Capa da publicação Direitos civis, políticos e sociais: ordem invertida?
Capa: Sora
Artigo Destaque dos editores

Direitos civis, políticos e sociais no Brasil: uma inversão lógica

24/01/2019 às 14:20

Resumo:

Resumo sobre Cidadania e Direitos


  • T. H. Marshall define cidadania como a conquista de três direitos fundamentais: civis, políticos e sociais, cada um desenvolvendo-se em sua própria cronologia e contexto histórico.

  • Os direitos civis, políticos e sociais evoluíram em sequências e formas distintas em diferentes países, com a Inglaterra e o Brasil apresentando trajetórias de desenvolvimento diferenciadas de cidadania.

  • O Brasil, ao contrário da sequência observada por Marshall para a Inglaterra, iniciou com direitos sociais sob a liderança de Getúlio Vargas, seguidos de direitos políticos durante o regime militar e, por fim, consolidou os direitos civis com a Constituição de 1988.

Resumo criado por JUSTICIA, o assistente de inteligência artificial do Jus.

Por que o Brasil inverteu a sequência lógica dos direitos? A cidadania nacional priorizou sociais e políticos antes dos civis, gerando desafios institucionais e democráticos.

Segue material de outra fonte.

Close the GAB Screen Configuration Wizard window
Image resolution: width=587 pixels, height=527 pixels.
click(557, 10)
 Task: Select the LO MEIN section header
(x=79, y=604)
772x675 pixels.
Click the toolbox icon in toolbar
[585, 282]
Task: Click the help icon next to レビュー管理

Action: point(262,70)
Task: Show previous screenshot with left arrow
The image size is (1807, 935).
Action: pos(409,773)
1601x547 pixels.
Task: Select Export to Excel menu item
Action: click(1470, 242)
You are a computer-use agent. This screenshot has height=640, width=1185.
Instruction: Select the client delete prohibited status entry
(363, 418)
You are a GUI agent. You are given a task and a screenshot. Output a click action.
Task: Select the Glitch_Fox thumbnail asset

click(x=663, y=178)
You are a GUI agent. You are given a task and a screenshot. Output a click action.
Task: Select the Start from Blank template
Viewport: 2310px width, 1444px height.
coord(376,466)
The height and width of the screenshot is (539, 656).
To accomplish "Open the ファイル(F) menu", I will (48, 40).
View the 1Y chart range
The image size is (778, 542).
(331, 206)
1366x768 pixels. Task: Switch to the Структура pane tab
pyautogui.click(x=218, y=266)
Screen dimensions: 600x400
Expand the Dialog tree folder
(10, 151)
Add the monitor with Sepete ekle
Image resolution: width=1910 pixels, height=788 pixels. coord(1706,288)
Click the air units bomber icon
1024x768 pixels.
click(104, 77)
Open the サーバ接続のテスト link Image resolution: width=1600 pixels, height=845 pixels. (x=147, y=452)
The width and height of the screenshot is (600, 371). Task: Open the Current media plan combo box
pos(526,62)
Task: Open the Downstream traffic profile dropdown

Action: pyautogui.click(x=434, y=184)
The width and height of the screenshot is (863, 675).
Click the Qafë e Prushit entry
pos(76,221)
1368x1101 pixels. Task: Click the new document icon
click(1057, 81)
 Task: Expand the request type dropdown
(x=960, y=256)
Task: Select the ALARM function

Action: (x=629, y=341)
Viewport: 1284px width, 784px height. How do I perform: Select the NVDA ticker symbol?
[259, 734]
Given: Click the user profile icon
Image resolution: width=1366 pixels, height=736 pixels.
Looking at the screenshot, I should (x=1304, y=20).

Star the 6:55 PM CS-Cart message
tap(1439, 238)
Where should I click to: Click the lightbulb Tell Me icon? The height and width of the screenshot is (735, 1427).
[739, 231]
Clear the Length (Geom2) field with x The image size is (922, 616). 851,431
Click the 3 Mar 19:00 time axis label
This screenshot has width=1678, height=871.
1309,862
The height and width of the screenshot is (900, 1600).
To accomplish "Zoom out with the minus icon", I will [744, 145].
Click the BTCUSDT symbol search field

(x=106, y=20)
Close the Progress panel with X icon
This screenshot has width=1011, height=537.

É preciso discutir o que de fato é cidadania e o que representam os direitos civis, políticos e sociais. A definição utilizada neste artigo será a teoria do clássico autor britânico T. H. Marshall, apresentada em sua obra Cidadania, classe social e status. Para o autor, cidadania corresponde à conquista de três direitos: o civil, o político e o social. O direito civil diz respeito, basicamente, à liberdade individual: liberdade de ir e vir, de pensamento, de fé, de imprensa, de celebrar contratos legais, igualdade perante a lei, acesso à justiça, direito ao próprio corpo e à propriedade privada. O direito político deve ser compreendido como a possibilidade de participar do exercício do poder, candidatar-se, votar e ser votado, criar e filiar-se a partidos, bem como integrar movimentos sociais. Por fim, os direitos sociais dizem respeito ao atendimento das necessidades básicas de um ser humano, de modo a garantir-lhe o mínimo de bem-estar e uma vida condizente com a de um ser civilizado. Exemplos disso são os direitos à alimentação, à moradia, à educação, à saúde e a um salário digno (MARSHALL, 1967, p. 63).

Esses três direitos não surgiram espontaneamente, tampouco foram predeterminados por alguém. Houve uma cronologia racional para o seu aparecimento, relacionada às mudanças sociais de cada época, essenciais ao desenvolvimento da cidadania. Marshall analisa esse processo a partir do caso da Inglaterra e apresenta uma sequência lógica para a evolução dos direitos.

Verifica-se que, inicialmente, as instituições que asseguravam os direitos civis, políticos e sociais estavam interligadas. Nos períodos mais remotos, tais direitos eram confundidos pela sobreposição das funções estatais: uma única casa do Estado podia exercer, simultaneamente, o papel de assembleia legislativa, conselho governamental e instância de justiça. Com a posterior separação institucional, cada direito pôde desenvolver-se de maneira própria e em seu tempo. Assim, surgiram o Parlamento para os legisladores, os Tribunais de Justiça para juízes e advogados e diversas instituições voltadas à efetivação dos direitos sociais (MARSHALL, 1967, p. 64-66).

A partir dessa reorganização, tornou-se possível identificar os períodos em que cada direito começou a se consolidar. No caso inglês, os direitos civis emergiram primeiramente, no século XVIII. Já no século XVII, todos os homens eram considerados livres, o que explica, em parte, por que o direito de liberdade, acrescido de atributos da vida civil — como a liberdade de imprensa e a liberdade de escolha comercial —, tenha sido o primeiro a ser reconhecido (MARSHALL, 1967).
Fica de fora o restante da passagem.